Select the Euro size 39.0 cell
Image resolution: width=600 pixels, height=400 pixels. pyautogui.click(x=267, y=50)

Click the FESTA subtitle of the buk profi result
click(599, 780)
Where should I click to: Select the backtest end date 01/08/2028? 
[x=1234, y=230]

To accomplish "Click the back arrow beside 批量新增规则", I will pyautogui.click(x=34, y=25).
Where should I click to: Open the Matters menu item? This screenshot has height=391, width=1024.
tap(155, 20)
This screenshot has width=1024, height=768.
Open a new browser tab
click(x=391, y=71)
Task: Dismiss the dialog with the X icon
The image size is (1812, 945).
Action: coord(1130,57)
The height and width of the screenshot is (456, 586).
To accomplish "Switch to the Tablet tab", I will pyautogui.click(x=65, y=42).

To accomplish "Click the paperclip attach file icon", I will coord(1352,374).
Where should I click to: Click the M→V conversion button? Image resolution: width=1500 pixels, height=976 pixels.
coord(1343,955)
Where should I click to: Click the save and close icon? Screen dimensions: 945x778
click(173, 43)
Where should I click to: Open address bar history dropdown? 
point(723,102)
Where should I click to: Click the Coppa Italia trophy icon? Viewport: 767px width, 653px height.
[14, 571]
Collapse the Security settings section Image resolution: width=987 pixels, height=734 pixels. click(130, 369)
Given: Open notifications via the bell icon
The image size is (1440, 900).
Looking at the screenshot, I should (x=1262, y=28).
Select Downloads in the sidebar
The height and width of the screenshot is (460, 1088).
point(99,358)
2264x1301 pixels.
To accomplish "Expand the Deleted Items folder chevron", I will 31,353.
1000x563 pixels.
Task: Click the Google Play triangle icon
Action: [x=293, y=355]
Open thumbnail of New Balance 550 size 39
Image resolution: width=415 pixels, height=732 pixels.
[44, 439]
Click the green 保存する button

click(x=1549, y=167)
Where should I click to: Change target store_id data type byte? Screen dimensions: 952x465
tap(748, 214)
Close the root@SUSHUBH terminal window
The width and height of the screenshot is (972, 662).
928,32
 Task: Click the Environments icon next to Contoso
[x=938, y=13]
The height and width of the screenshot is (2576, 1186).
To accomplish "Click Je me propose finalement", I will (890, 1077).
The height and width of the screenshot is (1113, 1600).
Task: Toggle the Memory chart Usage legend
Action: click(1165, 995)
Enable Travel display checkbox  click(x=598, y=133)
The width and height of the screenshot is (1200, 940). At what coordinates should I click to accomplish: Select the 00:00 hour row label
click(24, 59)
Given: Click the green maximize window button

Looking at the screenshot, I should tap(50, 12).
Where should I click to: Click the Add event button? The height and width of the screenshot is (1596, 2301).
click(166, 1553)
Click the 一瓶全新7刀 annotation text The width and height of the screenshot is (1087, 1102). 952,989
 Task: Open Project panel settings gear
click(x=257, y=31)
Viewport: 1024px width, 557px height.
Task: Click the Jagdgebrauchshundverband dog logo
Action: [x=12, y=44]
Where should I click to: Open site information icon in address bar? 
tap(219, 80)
——
◆ What to work on
Format the rows between the line containing "Select Downloads in the sidebar" and the line containing "Click the 一瓶全新7刀", inclusive, as a numbered list, skipping any blank lines.

◆ Answer to the task
1. Select Downloads in the sidebar
2. The height and width of the screenshot is (460, 1088).
3. point(99,358)
4. 2264x1301 pixels.
5. To accomplish "Expand the Deleted Items folder chevron", I will 31,353.
6. 1000x563 pixels.
7. Task: Click the Google Play triangle icon
8. Action: [x=293, y=355]
9. Open thumbnail of New Balance 550 size 39
10. Image resolution: width=415 pixels, height=732 pixels.
11. [44, 439]
12. Click the green 保存する button
13. click(x=1549, y=167)
14. Where should I click to: Change target store_id data type byte? Screen dimensions: 952x465
15. tap(748, 214)
16. Close the root@SUSHUBH terminal window
17. The width and height of the screenshot is (972, 662).
18. 928,32
19.  Task: Click the Environments icon next to Contoso
20. [x=938, y=13]
21. The height and width of the screenshot is (2576, 1186).
22. To accomplish "Click Je me propose finalement", I will (890, 1077).
23. The height and width of the screenshot is (1113, 1600).
24. Task: Toggle the Memory chart Usage legend
25. Action: click(1165, 995)
26. Enable Travel display checkbox  click(x=598, y=133)
27. The width and height of the screenshot is (1200, 940). At what coordinates should I click to accomplish: Select the 00:00 hour row label
28. click(24, 59)
29. Given: Click the green maximize window button
30. Looking at the screenshot, I should tap(50, 12).
31. Where should I click to: Click the Add event button? The height and width of the screenshot is (1596, 2301).
32. click(166, 1553)
33. Click the 一瓶全新7刀 annotation text The width and height of the screenshot is (1087, 1102). 952,989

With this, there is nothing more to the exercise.